Historische seminars over bijvoorbeeld de islamitische periode van Spanje’s regering als een tijd van openheid, tolerantie en multi-religieuze harmonie zijn in dit verband ook te zien, net als academische werken die de harem beschrijven als een progressieve instelling ten behoeve van vrouwenemancipatie en seksuele zelfbeschikking ,
Historicus Dario Fernandez-Morera ziet soortgelijke mechanismen achter de opkomst van dergelijk werk als klimaatsceptici vermoeden dat ze achter de ’97 procent-consensus’ over ‘door de mens veroorzaakte opwarming van de aarde’: bepaalde verhalen creëren, behouden of aanscherpen brengt veel geld en het vooruitzicht op een permanent verhaal veilig leven. Maar wat wordt gecultiveerd aan de universiteiten, sijpelt dan naar andere gebieden van het sociale leven door: op scholen, de media, kerken en andere instellingen.

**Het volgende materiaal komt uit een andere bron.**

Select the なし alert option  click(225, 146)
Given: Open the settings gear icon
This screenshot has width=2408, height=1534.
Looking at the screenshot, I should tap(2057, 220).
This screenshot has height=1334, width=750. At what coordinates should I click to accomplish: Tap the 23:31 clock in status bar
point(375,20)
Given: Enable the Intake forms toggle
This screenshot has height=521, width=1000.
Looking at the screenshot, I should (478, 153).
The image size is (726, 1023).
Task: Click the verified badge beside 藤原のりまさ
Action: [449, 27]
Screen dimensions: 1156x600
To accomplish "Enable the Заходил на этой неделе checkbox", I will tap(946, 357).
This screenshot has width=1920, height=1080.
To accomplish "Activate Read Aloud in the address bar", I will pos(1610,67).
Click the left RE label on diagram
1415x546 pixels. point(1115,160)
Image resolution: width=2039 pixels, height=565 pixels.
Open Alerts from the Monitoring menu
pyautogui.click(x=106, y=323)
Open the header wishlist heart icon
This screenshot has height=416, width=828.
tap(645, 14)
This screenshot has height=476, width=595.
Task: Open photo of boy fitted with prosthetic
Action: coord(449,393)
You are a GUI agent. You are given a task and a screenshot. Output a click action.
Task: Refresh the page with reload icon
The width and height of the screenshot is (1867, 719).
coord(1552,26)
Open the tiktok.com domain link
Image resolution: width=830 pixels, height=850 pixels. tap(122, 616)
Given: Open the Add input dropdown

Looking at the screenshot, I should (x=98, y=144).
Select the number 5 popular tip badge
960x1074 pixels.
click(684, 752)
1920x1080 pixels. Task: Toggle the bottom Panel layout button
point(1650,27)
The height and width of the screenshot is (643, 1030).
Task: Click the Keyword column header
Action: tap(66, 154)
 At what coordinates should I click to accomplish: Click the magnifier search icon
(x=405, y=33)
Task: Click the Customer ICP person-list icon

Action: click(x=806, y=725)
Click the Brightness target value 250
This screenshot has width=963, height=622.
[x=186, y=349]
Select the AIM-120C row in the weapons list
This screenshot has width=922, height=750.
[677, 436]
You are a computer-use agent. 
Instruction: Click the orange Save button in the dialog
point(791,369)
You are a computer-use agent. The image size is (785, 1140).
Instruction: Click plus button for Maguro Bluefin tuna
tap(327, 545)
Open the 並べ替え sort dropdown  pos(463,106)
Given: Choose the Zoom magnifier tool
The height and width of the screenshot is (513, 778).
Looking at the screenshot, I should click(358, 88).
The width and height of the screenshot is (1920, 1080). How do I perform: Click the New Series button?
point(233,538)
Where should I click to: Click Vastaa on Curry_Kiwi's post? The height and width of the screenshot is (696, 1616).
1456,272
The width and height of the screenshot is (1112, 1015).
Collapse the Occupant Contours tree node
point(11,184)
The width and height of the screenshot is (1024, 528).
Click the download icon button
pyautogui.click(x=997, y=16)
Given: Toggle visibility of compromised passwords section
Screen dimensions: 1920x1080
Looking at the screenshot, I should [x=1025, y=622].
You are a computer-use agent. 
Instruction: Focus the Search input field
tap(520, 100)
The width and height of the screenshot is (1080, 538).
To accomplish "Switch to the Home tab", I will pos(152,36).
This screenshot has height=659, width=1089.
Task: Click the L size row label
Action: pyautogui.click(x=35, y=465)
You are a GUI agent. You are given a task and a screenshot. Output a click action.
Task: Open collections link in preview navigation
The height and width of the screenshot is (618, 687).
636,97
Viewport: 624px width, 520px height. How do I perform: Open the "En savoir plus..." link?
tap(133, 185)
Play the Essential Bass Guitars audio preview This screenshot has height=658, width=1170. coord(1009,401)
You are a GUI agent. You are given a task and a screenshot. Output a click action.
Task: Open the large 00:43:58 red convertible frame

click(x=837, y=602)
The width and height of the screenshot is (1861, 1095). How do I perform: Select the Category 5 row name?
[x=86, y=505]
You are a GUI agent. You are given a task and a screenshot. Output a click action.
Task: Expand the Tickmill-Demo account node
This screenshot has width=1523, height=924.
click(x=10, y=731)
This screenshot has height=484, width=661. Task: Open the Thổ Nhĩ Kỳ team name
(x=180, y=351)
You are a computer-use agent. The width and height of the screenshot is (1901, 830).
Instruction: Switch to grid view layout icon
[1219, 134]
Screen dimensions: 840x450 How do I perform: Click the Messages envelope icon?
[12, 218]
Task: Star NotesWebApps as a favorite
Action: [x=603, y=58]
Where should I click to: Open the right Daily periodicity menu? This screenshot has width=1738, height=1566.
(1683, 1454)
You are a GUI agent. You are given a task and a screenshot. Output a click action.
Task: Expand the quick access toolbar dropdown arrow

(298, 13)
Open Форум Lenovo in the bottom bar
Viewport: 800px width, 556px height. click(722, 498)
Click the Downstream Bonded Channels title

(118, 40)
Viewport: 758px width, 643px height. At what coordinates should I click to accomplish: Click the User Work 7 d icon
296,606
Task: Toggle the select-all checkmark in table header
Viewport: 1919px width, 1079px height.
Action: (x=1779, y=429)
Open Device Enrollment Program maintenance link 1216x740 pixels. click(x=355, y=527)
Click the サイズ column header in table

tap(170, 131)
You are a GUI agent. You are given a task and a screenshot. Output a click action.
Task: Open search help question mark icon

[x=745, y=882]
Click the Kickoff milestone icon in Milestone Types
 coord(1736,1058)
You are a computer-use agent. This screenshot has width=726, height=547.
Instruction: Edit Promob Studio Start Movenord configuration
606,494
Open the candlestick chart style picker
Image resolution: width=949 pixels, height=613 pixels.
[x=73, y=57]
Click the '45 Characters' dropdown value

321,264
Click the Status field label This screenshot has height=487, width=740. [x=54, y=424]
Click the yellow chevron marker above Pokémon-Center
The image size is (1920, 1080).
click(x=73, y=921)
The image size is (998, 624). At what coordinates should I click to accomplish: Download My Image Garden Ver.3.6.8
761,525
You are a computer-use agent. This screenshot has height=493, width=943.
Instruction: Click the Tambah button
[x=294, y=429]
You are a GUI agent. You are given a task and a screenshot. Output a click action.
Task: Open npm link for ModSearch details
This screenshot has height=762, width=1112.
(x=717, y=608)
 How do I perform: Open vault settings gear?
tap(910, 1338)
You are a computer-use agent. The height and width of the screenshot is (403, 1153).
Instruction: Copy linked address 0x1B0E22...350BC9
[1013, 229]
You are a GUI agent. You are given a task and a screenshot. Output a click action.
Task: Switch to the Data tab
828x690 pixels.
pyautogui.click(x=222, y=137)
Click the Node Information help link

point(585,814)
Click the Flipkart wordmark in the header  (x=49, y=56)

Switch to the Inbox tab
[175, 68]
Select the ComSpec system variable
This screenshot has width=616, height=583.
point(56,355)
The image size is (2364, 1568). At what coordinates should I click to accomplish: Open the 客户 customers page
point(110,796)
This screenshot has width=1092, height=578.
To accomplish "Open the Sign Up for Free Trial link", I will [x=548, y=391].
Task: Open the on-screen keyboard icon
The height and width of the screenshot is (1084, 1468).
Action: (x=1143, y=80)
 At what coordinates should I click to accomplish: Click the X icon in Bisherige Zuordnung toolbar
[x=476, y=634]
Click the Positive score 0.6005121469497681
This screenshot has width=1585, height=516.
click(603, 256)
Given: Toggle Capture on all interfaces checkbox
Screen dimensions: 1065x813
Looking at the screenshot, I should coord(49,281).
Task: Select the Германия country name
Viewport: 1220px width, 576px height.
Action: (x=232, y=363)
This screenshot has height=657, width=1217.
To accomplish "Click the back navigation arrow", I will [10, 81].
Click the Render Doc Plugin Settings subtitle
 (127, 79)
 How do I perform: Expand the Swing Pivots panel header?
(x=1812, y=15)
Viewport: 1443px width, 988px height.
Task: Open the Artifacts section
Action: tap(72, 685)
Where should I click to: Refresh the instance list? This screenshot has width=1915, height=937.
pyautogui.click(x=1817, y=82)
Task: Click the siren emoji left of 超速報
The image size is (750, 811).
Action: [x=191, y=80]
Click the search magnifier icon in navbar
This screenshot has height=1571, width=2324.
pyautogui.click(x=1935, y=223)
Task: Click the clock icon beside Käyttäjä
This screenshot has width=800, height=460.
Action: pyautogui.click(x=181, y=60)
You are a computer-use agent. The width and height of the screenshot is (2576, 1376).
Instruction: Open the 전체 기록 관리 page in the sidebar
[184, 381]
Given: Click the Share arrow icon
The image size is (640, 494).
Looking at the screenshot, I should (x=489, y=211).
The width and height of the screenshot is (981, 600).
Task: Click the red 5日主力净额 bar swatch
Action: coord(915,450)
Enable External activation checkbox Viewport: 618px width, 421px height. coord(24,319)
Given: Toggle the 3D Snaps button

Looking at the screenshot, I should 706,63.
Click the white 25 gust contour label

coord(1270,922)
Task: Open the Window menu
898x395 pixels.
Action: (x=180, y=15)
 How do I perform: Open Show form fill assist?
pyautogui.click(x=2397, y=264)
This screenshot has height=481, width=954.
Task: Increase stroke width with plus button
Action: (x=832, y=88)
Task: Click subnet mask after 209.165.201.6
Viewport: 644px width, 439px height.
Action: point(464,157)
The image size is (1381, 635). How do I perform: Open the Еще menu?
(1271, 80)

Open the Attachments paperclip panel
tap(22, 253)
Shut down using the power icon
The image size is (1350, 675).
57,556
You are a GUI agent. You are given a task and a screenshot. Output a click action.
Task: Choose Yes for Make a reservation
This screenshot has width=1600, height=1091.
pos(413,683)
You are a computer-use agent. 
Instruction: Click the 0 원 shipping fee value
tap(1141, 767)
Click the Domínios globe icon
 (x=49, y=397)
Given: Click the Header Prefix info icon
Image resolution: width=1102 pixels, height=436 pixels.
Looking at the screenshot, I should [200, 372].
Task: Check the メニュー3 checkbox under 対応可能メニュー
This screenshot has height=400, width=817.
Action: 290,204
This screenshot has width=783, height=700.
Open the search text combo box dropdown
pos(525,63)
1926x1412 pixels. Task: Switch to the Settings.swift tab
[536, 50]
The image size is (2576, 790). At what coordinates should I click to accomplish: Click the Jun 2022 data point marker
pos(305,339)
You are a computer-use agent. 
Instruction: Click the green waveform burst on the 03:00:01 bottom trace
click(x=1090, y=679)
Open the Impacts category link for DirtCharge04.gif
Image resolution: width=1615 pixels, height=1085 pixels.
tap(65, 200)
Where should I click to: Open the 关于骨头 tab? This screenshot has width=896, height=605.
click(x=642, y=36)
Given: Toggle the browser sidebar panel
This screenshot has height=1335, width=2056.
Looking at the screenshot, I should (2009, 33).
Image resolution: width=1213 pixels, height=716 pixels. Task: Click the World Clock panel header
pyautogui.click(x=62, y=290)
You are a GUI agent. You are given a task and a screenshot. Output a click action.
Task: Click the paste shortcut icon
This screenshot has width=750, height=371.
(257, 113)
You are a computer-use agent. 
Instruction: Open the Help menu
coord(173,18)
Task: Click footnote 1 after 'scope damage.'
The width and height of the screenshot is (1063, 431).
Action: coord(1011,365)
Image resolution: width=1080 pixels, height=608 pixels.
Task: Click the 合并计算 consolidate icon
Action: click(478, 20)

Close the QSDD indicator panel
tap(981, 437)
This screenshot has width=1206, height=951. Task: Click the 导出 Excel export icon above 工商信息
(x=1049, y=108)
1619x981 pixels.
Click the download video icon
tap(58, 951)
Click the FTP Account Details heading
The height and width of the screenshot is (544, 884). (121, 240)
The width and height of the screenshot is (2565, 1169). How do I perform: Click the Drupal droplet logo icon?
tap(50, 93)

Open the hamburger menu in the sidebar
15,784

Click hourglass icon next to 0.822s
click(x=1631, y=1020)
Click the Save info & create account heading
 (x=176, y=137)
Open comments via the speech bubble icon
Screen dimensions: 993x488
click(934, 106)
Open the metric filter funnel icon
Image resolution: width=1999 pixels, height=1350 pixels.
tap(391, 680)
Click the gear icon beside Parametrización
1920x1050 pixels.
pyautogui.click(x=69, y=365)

Culturele marxisten als stooges
Naast hun eigen alternatieve verhaal, profiteren echter ook de cultuur van zelfhaat (“witte schuld”) en de ontwikkeling van radicale ideologieën, meestal uit het fonds van cultureel-marxistische gedachtewerelden die de westerse universiteiten domineren, voor de machtsstrategieën van de politieke islam.
Net als de Moslimbroederschap of andere islamitische extremisten, worden orthodoxe en culturele marxisten, zoals die gevonden onder westerse intellectuelen, diep gehaat door de westerse beschaving, de ‘kapitalistische’ orde, de culturele tradities van westerse landen, de staat Israël en de liberale politiek systeem ontmoet. Het is niet toevallig dat de belangrijkste ideoloog van de Moslimbroederschap, Sayyid Qutb, wordt aangeduid als de “Karl Marx van de islamitische Jihad”.
Verlaten door het communisme, heeft radicaal islamisme het verkorte verhaal, volgens welke het succes van de een in de wereld alleen het resultaat kan zijn van de “uitbuiting” van een ander, de wereld is verdeeld in “uitbuiters” en “uitgebuit” en deze worden gerechtvaardigd indien nodig om bepaalde structuren op basis van “exploitatie” met geweld te “deconstrueren”.
De consensus die heerst aan Amerikaanse universiteiten, vooral in geesteswetenschappelijke onderwerpen of gebieden zoals etnologie, volgens welke de westerse landen, met name de VS, een “imperialistische” en “racistische” orde hebben gecreëerd waarvan de slachtoffers de islamitische wereld zouden zijn, valt samen 1: 1 met het verhaal gecultiveerd door de Moslim Broederschap of het Iraanse regime.
Radicale islam en westerse linkse extremisten hebben het gemeenschappelijke doel om het Westen, met name de VS, van binnenuit te verzwakken, verdeeldheid en haat in hun samenlevingen aan te wakkeren, waardoor hun welvaart wordt ondermijnd – wat de interesse van olierijke Arabische staten verklaart “klimaatbescherming” in het Westen afdwingen – en zelfhaat mobiliseren.